**INFORMATION SHOWN:**
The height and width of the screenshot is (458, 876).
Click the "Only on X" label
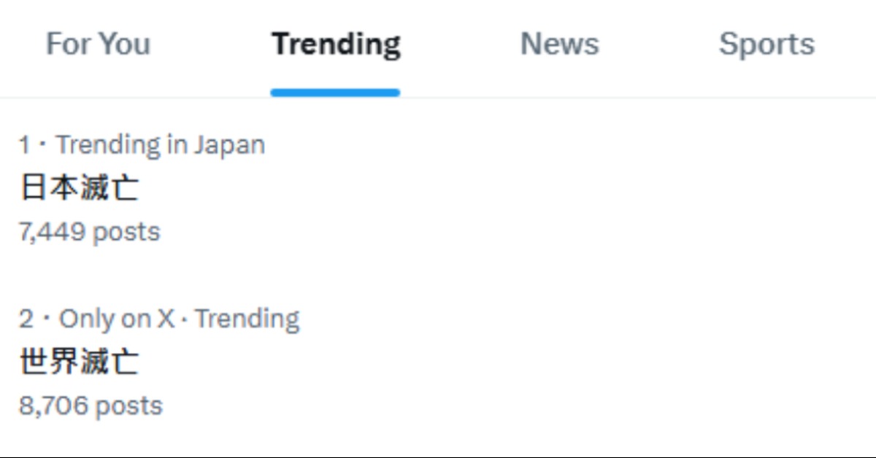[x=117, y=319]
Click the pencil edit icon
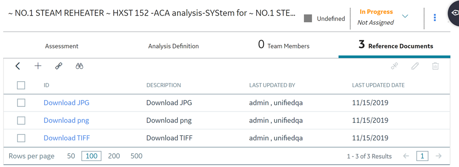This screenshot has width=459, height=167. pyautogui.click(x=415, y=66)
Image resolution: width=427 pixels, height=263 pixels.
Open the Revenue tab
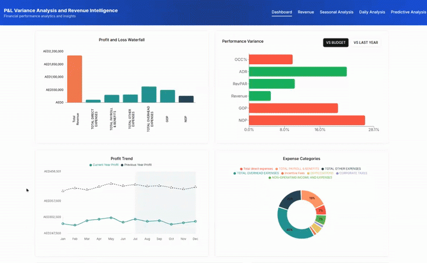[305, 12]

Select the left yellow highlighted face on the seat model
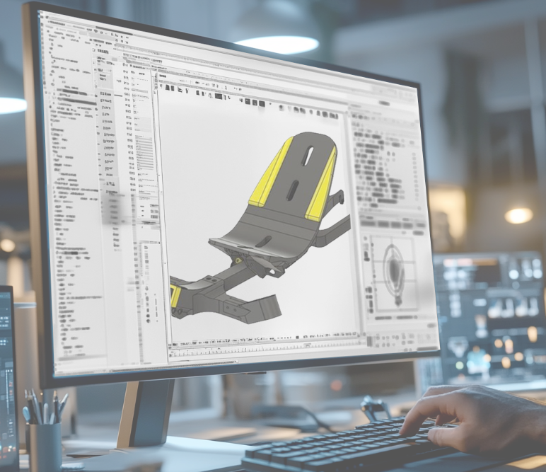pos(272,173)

* * *

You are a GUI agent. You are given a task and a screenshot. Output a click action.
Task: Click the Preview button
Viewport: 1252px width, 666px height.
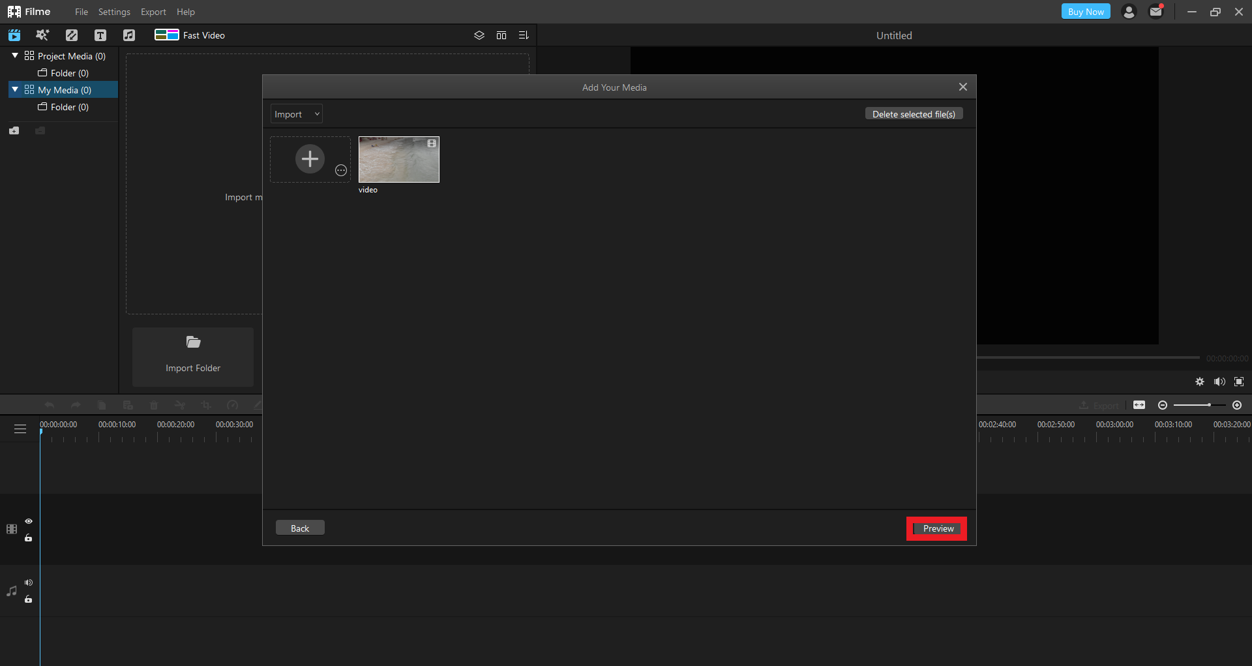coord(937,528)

**TASK REQUIREMENTS:** For this exercise, transcribe exactly the part of the records above that opens with the line containing "The height and" and closes with the one containing "Image resolution: width=427". Pictures are not part of the copy.

**WRITTEN SOLUTION:**
The height and width of the screenshot is (458, 876).
Click the "Only on X" label
[x=117, y=319]
Click the pencil edit icon
This screenshot has width=459, height=167. pyautogui.click(x=415, y=66)
Image resolution: width=427 pixels, height=263 pixels.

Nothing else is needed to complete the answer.